Liang believes that this Supreme Court decision will have both a broad implication and a narrower implication as to how design patent infringement awards will be determined in the future. The broad implication involves the new evolving definition of what constitutes an “article of manufacture,” but the narrower implication on how much of the device is covered by the design patents remains to be determined. “That’s the real $399 million question here,” Liang said. “Ultimately, I think it gives defendants an additional arrow in their quiver to limit the damages that design patentees can claim.” Whereas design patent litigation had existed as an all-or-nothing proposition for the parties involved, defendants now have a mechanism to argue that damages awarded should be limited to a certain component. “I think that it takes the wind out of the sails for plaintiffs when it comes to negotiating leverage” during design patent litigation, Liang said.

Although it could take a few years for the implications of the Supreme Court’s decision in this case to play out, the design patent sector is a fairly small part of the U.S. patent landscape.
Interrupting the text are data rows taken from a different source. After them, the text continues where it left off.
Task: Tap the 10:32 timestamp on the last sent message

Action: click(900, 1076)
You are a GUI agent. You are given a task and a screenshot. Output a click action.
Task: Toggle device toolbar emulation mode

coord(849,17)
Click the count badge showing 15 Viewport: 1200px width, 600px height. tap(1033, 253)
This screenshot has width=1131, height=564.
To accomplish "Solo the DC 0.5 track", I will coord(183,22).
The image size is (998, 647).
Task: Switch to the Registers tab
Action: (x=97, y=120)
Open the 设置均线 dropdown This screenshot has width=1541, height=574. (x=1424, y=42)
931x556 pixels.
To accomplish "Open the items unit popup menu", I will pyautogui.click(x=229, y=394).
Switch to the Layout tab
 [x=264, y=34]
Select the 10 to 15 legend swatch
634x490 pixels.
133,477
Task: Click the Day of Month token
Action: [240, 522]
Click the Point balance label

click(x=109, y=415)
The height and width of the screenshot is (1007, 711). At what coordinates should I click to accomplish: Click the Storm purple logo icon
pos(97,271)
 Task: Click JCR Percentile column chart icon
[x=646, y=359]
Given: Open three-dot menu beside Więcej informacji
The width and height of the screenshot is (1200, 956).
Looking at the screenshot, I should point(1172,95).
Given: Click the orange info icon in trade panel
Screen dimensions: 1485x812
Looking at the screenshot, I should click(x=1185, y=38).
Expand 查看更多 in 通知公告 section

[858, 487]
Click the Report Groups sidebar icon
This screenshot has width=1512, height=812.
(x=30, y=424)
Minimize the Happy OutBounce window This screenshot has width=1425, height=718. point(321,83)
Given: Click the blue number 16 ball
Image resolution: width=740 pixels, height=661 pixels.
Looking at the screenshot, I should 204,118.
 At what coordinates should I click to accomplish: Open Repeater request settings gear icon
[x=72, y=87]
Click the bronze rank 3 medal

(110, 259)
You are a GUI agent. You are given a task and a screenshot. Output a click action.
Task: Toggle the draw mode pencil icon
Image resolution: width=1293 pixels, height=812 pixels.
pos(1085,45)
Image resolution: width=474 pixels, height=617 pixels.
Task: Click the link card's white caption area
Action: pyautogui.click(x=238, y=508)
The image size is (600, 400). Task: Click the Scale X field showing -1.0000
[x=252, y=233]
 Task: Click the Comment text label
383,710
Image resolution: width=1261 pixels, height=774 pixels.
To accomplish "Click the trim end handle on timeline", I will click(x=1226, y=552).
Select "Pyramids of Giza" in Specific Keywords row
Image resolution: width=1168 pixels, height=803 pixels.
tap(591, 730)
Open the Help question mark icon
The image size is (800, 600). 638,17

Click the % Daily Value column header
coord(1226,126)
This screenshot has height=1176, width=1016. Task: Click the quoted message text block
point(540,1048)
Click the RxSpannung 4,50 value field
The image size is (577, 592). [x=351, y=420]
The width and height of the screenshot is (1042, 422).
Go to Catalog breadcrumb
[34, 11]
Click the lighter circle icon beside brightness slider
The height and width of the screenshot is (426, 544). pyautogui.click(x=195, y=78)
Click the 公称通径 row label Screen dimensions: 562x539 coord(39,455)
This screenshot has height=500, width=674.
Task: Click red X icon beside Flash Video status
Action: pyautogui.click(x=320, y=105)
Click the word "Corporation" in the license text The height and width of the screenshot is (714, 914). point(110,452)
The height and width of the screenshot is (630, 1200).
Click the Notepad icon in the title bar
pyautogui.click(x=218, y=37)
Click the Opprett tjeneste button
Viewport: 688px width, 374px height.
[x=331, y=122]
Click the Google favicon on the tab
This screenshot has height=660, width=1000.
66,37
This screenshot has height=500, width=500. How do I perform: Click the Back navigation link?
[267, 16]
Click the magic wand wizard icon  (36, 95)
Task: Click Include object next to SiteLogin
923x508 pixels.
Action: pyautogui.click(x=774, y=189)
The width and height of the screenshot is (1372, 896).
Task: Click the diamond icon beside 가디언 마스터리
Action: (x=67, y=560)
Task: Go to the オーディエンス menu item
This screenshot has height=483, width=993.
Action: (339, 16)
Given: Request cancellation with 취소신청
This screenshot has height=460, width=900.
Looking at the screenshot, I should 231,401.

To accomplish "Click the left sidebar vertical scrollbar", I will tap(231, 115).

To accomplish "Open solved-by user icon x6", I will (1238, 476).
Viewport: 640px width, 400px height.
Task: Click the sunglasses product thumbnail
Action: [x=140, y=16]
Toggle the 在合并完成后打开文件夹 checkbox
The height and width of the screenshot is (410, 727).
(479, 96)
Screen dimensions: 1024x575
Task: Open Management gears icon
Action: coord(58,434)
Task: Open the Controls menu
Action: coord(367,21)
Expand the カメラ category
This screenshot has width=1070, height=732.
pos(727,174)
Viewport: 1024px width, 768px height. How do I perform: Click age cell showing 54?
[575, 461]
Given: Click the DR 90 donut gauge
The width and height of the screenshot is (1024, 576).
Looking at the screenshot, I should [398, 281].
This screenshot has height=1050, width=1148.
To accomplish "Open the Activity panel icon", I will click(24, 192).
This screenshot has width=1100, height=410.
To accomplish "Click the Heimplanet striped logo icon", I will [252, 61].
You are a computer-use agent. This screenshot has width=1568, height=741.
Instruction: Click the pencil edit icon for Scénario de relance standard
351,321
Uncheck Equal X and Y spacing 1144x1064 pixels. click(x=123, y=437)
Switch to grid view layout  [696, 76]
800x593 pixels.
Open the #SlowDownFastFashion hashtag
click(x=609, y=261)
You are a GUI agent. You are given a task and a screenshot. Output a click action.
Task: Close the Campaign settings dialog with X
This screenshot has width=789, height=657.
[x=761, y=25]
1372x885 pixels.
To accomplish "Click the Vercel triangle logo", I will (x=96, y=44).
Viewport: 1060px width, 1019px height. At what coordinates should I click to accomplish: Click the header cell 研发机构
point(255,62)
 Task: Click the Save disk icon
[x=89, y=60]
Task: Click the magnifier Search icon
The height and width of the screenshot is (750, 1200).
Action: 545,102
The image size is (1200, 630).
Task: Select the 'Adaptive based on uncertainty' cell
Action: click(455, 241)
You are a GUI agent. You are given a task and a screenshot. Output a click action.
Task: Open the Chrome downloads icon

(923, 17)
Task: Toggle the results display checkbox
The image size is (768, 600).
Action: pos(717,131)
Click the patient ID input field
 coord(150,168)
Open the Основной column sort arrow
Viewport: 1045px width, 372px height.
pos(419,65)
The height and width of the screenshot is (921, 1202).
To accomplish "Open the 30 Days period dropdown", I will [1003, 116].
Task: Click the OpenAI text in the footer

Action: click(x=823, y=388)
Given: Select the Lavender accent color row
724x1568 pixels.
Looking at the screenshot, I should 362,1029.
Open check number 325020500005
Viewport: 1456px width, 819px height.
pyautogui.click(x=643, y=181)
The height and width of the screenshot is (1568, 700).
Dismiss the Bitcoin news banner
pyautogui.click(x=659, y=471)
As Liang notes, this was the Supreme Court’s first decision on design patents since Gorham v. Company v. Wright, a design patent case decided in 1871 involving the design of spoon and fork handles. “That tells you two things,” Liang said. “First, design patents aren’t nearly as litigated as utility patents. If they were, there would be more Supreme Court cases. Two, it tells you that this is a real sea change in how design patent infringement awards are going to be calculated.” However, given the fact that design patents are a niche area of the U.S. patent landscape, “a sea change in the design patent world is probably only a ripple in the overall ocean of patent litigation.”

 

What this All Means?

The Supreme Court decision could have been much worse for design patent holders. Because the Court did not venture down the apportionment rabbit hole and instead decided the case based on what constitutes an “article of manufacture” there will be many design patents that should be unaffected. For example, when automobile manufacturers obtain a design patent on a particular part there should be little serious question as to what will be the “article of manufacture.” The Supreme Court acknowledged as much at the beginning of the decision saying:

In the case of a design for a single-component product, such as a dinner plate, the product is the “article of manufacture” to which the design has been applied. In the case of a design for a multicomponent product, such as a kitchen oven, identifying the “article of manufacture” to which the design has been applied is a more difficult task.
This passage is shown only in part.